__Written request A__.
In the entries, replace "Keyframes" with "Timeline" everywhere from the line containing "Task: Open the Firewall tab" down to the line containing "Action: [x=128, y=43]", and reproduce only those lines with everything else unchanged.

━━━ Passage shown

Changes in tax laws and interpretations and tax challenges may adversely affect our financial results.

The enactment of federal tax reform has had, and is expected to continue to have, far reaching and significant effects on us, our customers and the United States economy. Further, the income tax treatment of corporations may at any time be clarified and/or modified through legislation, administration or judicial changes or interpretations. These changes or interpretations could adversely affect us, either directly or as a result of the effects on our customers.

In the course of our business, we are sometimes subject to challenges from taxing authorities, including the Internal Revenue Service, individual states and municipalities, regarding amounts due. These challenges may result in adjustments to the timing or amount of taxable income or deductions or allocation of income among tax jurisdictions, all of which may require a greater provisioning for taxes or otherwise negatively affect our financial results.

Climate change and related legislative and regulatory initiatives may result in operational changes and expenditures that could significantly impact the Company’s business.

━━━━━━

__Written request B__.
Answer these questions about the passage on tax and climate risks:
(i) Which taxing authorities does it name as sources of challenges?
(ii) Through what means may the income tax treatment of corporations be clarified or modified?
(iii) What may climate change and related legislative and regulatory initiatives result in?

━━━ Recorded data

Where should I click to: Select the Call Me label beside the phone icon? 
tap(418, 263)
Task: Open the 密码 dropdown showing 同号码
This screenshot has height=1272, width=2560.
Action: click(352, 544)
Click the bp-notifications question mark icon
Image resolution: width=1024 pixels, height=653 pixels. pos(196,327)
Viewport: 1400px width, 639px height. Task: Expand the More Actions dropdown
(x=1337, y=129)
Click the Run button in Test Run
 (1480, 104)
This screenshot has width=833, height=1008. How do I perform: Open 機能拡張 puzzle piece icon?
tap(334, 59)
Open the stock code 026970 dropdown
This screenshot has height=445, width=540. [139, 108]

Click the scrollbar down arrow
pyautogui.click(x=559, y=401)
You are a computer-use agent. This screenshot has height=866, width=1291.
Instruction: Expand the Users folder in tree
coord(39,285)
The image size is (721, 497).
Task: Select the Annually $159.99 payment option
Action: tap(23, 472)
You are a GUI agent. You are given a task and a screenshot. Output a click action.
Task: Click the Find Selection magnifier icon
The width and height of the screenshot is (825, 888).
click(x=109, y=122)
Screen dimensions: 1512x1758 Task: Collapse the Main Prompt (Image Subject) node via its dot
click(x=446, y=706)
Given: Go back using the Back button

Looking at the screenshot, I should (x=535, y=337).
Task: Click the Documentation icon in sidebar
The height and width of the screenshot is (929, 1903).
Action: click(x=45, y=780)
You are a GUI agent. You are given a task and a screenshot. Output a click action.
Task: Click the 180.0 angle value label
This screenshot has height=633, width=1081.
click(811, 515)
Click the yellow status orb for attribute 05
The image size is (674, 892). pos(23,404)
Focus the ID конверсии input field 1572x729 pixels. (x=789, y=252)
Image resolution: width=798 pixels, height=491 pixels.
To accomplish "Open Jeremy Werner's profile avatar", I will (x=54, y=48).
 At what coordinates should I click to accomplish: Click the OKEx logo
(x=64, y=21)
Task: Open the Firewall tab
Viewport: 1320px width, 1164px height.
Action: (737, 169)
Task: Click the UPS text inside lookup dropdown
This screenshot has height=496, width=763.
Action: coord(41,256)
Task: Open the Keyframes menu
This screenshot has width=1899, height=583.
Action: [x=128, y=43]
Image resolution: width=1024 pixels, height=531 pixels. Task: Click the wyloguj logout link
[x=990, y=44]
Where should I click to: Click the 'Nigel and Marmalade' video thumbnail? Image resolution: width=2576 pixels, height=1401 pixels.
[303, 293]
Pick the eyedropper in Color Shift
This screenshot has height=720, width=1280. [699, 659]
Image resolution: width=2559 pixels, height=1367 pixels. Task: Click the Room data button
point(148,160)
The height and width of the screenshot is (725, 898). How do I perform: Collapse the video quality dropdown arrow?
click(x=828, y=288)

━━━━━━

__Full solution A__.
Task: Open the Firewall tab
Viewport: 1320px width, 1164px height.
Action: (737, 169)
Task: Click the UPS text inside lookup dropdown
This screenshot has height=496, width=763.
Action: coord(41,256)
Task: Open the Timeline menu
This screenshot has width=1899, height=583.
Action: [x=128, y=43]

__Full solution B__.
(i) The Internal Revenue Service, individual states and municipalities.
(ii) Through legislation, administration or judicial changes or interpretations.
(iii) Operational changes and expenditures that could significantly impact the Company's business.